Quoted passage:
<<<<

One day, your child is a little kid playing with Legos and dolls. The next, they’re asking you for a gym membership. Cutting out carbs. Going vegan. At first, you were proud. Envious, even. You wished you had that kind of self control. Then it turned into something else.
The excuses to miss dinner.
Isolating in their room more and more.
The irritability and constant sad mood.
And the weight loss that just seems excessive now.
One day, your child is a little kid playing with Legos and dolls. The next, it’s as though some unknown force has taken over your child, your household, your lives. Suddenly the whole dynamic has shifted -- everything now revolves around your child’s moods and food preferences. At first, you try to be helpful: you go on missions to get the food he or she will eat, only to find most of it thrown away. You fight. You try to get them to come out of their room once in awhile. You’re exhausted and you don’t know how much longer you can take it, then you feel guilty because you’re beginning to see that your child is even more exhausted and frustrated. Your child needs serious help.
You see the doctor, you find a therapist, and you try to piece things back together. But what do you do in between therapy visits? What do you do at 8PM when your child is still sitting at the table, dinner untouched? What do you do when you feel like you just can’t go on?
Here are the three truths that parents of kids with eating disorders need to know:
1. “Buy the book, but don’t go by the book”
One of my clients recently offered her parents this wise advice. In short: educate yourself. Buy and read all the books you can. But at the end of the day, the most relevant experience is that of your child’s. I have a list of resources on my website that can offer parents amazing insight into the world of a person with an eating disorder and can inform you about the latest research and available treatments. But at the end of the day, you must deeply listen to your child. What works for one person, may not work for another. With the help of his or her therapist, your child will slowly gain insight into the eating disorder and will begin to have the ability to communicate his or her needs to you. Remember that your child may be learning about the eating disorder right along with you, and that the sufferer is often just as “in the dark” as everyone else.
2. Ban All Things Diet
Appearances are a huge part of our lives. Diet and exercise is a common topic of conversation at work and among family and friends. However, this kind of talk can be extremely distressing and triggering to a person with an eating disorder. I can’t emphasize the importance of this enough: ban all talk of diets, weight, and all things related, here and now. Focus instead on the things that really matter: talk at the dinner table about what everyone is reading or watching. Talk with your friends about their plans for the weekend instead of their plans to lose weight. Model for your child that food and weight are not all that important in the grand scheme of things.
3. You have the right to get support for yourself
Bravo on getting your child therapy. Even bigger Bravo if that therapist is a Certified Eating Disorders Specialist and you’re working with a team. Research shows that the earlier the right treatment is initiated, the better the outcome. Your child is now getting support and is maybe even doing a bit better now. But where does that leave you? After all, you’re the one in the trenches day after day. You’re the one who is still feeling powerless, terrified, and fatigued. Who do you talk to, especially when your child wants to keep things private?
Know this: you MUST get support for YOU, or you will not be able to be there for your child. You cannot pour from an empty cup. Find someone, anyone, to talk to. Join a support group. Talk to your best friend. Get your own therapist. Not only do you deserve it, but it is vitally important that you get it. Take care of you, so that you can take care of your child.

>>>>

Exercise prompt:
Reproduce word for word the part of the eating disorder article that opens with the words containing "Isolating in their" and closes with "needs serious help.".

Data excerpts:
<<<<

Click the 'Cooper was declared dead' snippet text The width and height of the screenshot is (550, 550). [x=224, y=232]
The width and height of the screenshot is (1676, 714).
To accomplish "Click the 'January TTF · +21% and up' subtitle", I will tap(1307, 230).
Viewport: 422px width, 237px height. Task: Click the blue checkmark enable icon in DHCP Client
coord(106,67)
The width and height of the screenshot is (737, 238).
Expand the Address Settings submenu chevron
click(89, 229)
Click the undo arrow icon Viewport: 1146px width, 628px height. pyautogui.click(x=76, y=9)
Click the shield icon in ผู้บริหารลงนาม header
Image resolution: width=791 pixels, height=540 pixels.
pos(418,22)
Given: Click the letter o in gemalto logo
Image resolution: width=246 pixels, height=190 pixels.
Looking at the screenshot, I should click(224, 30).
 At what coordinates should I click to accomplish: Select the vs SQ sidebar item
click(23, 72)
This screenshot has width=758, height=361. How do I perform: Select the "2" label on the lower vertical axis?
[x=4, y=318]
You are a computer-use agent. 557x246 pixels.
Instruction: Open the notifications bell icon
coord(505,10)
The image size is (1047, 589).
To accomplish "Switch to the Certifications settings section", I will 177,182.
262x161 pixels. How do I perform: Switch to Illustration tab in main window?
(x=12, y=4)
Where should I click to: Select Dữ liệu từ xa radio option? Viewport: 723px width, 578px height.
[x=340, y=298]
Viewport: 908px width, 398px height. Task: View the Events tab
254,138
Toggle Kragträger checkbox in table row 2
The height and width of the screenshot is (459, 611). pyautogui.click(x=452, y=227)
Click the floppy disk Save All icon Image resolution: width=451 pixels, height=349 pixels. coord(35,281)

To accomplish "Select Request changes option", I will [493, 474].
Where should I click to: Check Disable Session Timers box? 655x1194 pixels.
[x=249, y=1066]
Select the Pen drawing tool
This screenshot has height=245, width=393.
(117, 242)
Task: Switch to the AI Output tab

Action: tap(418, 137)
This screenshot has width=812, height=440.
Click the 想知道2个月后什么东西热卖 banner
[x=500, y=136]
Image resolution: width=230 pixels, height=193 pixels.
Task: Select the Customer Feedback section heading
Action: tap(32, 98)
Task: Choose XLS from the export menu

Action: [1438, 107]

>>>>

Task result:
Isolating in their room more and more.
The irritability and constant sad mood.
And the weight loss that just seems excessive now.
One day, your child is a little kid playing with Legos and dolls. The next, it’s as though some unknown force has taken over your child, your household, your lives. Suddenly the whole dynamic has shifted -- everything now revolves around your child’s moods and food preferences. At first, you try to be helpful: you go on missions to get the food he or she will eat, only to find most of it thrown away. You fight. You try to get them to come out of their room once in awhile. You’re exhausted and you don’t know how much longer you can take it, then you feel guilty because you’re beginning to see that your child is even more exhausted and frustrated. Your child needs serious help.